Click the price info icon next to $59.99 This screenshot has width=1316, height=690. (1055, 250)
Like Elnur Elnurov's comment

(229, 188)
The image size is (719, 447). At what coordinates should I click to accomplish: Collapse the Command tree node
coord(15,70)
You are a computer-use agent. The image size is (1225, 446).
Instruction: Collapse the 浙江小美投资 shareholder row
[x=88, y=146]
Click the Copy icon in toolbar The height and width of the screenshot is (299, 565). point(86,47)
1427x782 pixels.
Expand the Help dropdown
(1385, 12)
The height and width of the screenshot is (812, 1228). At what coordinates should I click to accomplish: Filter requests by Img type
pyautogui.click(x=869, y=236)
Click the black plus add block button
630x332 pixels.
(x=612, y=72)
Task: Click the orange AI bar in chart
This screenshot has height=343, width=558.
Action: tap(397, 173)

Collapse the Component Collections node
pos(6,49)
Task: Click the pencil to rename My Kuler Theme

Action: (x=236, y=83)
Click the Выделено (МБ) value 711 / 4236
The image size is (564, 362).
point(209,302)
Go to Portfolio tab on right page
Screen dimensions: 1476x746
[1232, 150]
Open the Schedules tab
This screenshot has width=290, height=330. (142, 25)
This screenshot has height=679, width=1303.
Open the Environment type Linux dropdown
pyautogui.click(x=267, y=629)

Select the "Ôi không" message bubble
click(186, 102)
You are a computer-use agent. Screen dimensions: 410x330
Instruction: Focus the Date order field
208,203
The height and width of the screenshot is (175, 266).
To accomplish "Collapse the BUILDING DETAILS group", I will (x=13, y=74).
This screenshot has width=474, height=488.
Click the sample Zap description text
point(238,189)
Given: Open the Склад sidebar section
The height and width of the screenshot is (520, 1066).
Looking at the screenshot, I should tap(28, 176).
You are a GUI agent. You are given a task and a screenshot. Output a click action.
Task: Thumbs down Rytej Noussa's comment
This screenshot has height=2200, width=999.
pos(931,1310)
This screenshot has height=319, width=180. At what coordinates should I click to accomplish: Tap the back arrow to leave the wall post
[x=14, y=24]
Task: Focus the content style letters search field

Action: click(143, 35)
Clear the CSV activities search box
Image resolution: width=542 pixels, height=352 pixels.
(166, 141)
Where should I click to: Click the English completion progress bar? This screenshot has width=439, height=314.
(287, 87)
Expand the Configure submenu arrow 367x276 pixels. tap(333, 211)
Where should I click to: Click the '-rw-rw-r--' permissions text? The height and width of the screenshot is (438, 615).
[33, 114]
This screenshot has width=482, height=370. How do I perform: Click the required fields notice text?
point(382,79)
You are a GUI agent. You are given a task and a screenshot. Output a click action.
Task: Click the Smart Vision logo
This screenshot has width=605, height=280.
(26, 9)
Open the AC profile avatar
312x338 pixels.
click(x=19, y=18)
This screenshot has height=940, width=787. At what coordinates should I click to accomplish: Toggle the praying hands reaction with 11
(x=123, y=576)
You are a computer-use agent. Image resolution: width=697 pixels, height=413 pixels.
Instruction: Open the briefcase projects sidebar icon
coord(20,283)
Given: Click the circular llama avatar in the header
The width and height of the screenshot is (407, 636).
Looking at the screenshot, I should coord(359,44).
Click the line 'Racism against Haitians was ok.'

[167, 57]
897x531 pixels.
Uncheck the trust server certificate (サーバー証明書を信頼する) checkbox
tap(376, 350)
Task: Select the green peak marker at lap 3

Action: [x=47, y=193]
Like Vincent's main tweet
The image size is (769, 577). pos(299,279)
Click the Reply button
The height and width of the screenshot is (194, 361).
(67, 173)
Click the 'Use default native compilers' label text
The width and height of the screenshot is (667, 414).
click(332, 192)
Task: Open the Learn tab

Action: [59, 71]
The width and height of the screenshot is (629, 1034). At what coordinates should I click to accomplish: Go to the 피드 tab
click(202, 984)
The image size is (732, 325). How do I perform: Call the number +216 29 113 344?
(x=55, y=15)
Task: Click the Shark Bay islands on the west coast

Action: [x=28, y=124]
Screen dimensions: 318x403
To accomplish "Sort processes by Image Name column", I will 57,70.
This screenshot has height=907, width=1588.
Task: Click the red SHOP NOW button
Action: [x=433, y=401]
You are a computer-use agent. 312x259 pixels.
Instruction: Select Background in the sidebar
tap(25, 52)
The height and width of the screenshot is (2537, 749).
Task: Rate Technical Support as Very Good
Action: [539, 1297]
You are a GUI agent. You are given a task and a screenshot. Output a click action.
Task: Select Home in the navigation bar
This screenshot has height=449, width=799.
+++++
[Exercise aim] Out of the records, collect only those lines that contain the string "computer".

[Result of the task]
You are a computer-use agent. The image size is (1225, 446).
You are a computer-use agent. Screen dimensions: 410x330
You are a computer-use agent. Image resolution: width=697 pixels, height=413 pixels.
You are a computer-use agent. 312x259 pixels.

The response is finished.